13 August 2023

Songs from the vaekanda

Pic by Thilina Kaluthotage

A wewa, Peter Wise once insisted, is not a tank or a reservoir for those terms don’t capture the true social, cultural and ecological weight of this particular kind of water-body. People in Sri Lanka  know what a wewa is. Children learn about the great bodies of water built by their ancestors, the Kala Wewa, the Tisa Wewa, the Nuwara Wewa, Minneriya, Giritale, Parakrama Samudra and so on.

And then there are the innumerable ‘lesser’ wew (wewas?) sometimes crafted into entire cascade systems. They are ingeniously designed water conservation mechanisms where at the top end you get the polkatu weva, then the kulu weva, then the gam weva associated with a particular village, followed by the maha weva and then of course the mighty ocean. They have certain common features. There are the sluice gates, a spill and canals leading into tracts of paddy fields of sizes corresponding to the capacities of the particular wewa. And they all have dams.

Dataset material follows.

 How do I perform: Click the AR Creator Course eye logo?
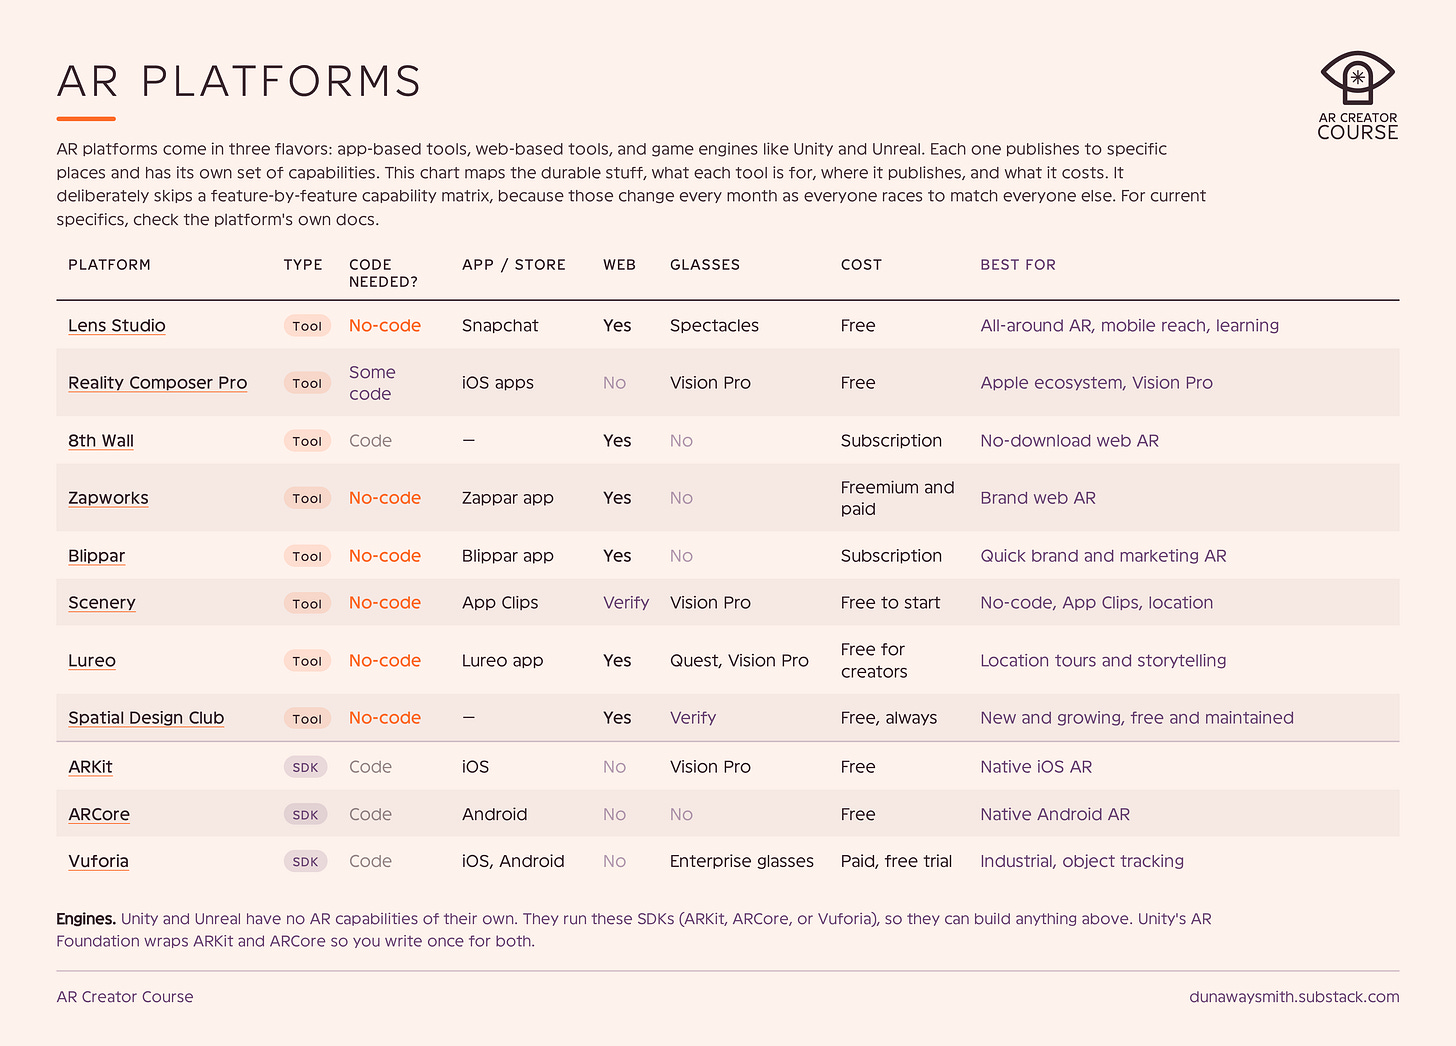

Dam. Earth-dam. Earth-mound. A thick wall if you will but one which enables the conservation of water. That’s the vaekanda.

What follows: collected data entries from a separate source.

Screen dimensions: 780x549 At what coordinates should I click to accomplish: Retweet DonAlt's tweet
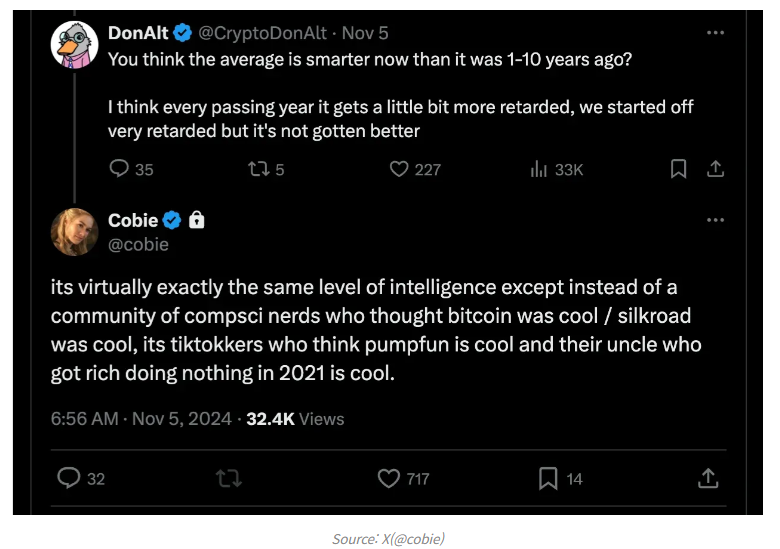tap(256, 169)
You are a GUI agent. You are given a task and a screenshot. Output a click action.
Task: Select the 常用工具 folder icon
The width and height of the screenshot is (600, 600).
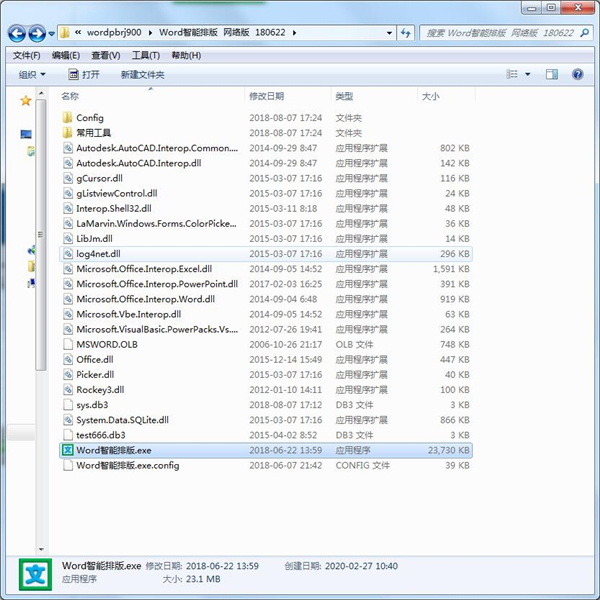click(67, 133)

I remember a day in an unforgettable April almost thirty years ago in a village called Kelegama located about a kilometre from Buduruwakanda, which lies around four kilometres from Galgamuwa along the Anuradhapura Road. It was late evening when I finally got to sink into the cool waters of the village wewa. It was night when I was done. Walking along the vaekanda towards the house where I was to spend the night I was greeted by an amazing sight.

Fireflies. Thousands of fireflies. They were blinking away on the other side of the vaekanda. It was as though the Milky Way had descended to earth. So I stopped in wonderment for a few minutes. It had to be ‘a few minutes’ for it was elephant territory as much as it was home to human beings.

The vaekanda offers magic at night. I’ve not seen the ‘Milky Way’ like I did that night, but when the moon is out there’s poetry undulating across the water. The faraway trees turn into sentinels. If there are stars, it’s a picture postcard.

The magic is not the preserve of the night, however. The vaekanda is a vantage point and as such can offer different landscapes at different times of the day and different times of the year in the seasonal arrivals and departures of trials and tribulations.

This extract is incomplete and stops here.